If Summer Lightning is an obvious fantasy, there is a general feeling in The Front of an all too real entropy and malaise, all the more poignant when highlighted by the bracingly clear, cold-breezy daylight. And yet the row of buildings ripple and eddy like a cartoon dream sequence, the right-hand side of the picture occupies some kind of mental space, as if the woman’s thoughts are drifting up and away. Perhaps we aren’t seeing a real row of hotels after all, but a memory of some resort town in its glory days; perhaps we are merely in some park in the city, with a pond over the rails. One could imagine the woman on the bench remembering the Echo, or the Echo of Summer Lightning floating somewhere above this scene as a dramatic counterpoint, or as an absent mise en abyme within it. Or perhaps it’s a scene from a romantic novel she’s reading to while away the hours, overlaying itself with her lived reality in this not quite real place, this ghost town. Or is she (and Sickert) remembering at least something of a real, lived past in the Echo? Was the world really more romantic then, more alive, or were they merely younger? Does the memory cheat? Are these threadbare fictions and guestrooms all we have left?

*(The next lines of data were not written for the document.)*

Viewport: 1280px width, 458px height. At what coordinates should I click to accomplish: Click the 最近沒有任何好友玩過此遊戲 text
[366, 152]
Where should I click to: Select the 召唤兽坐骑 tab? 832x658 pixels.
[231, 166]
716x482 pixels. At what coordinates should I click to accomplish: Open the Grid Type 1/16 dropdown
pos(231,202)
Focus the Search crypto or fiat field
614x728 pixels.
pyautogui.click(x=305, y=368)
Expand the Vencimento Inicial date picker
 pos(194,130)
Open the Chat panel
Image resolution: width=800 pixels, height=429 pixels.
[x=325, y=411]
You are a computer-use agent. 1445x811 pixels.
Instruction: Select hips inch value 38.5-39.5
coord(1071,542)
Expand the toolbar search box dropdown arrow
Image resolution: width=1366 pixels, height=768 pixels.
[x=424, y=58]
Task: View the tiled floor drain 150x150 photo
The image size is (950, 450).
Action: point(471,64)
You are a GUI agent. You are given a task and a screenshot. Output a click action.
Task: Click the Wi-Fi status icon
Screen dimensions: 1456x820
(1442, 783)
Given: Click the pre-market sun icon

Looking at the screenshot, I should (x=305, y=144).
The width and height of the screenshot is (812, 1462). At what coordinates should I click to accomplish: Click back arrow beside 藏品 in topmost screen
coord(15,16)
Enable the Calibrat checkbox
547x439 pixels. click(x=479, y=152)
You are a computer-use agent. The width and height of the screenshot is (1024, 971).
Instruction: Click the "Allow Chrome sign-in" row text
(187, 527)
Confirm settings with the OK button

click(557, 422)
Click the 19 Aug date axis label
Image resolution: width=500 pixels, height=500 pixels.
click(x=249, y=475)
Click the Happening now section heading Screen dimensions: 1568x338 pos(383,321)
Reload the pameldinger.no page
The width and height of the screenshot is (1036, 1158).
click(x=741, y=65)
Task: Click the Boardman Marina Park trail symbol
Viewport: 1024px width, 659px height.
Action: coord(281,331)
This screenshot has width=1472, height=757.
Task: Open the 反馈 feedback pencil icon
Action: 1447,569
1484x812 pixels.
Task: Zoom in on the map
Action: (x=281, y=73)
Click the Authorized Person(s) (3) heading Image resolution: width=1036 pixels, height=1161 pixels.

The silent onlookers of the curved row of buildings cannot help but recall Sickert’s paintings of theatre balconies with their swirling, abstract arabesques- but the lights and the greasepaint have faded, the show is still going on but no one is watching, it's all been seen before. Our characters are left alone in the cold blue shadows of the sun. They sit huddled in one corner- we are already looking away, perhaps in embarrassment. The world moves on.
























It’s worth reiterating that the two pictures have remarkably similar subjects and are ostensibly painted in a similar manner, with their dominant, chalky, dry-rubbed sky. And yet they have totally different registers, due only to the very slight shifts and stresses that separate them. Hung side-by-side we know one is ‘real’ and one is not. And yet, we also know, both are somehow ‘true’, authoritative.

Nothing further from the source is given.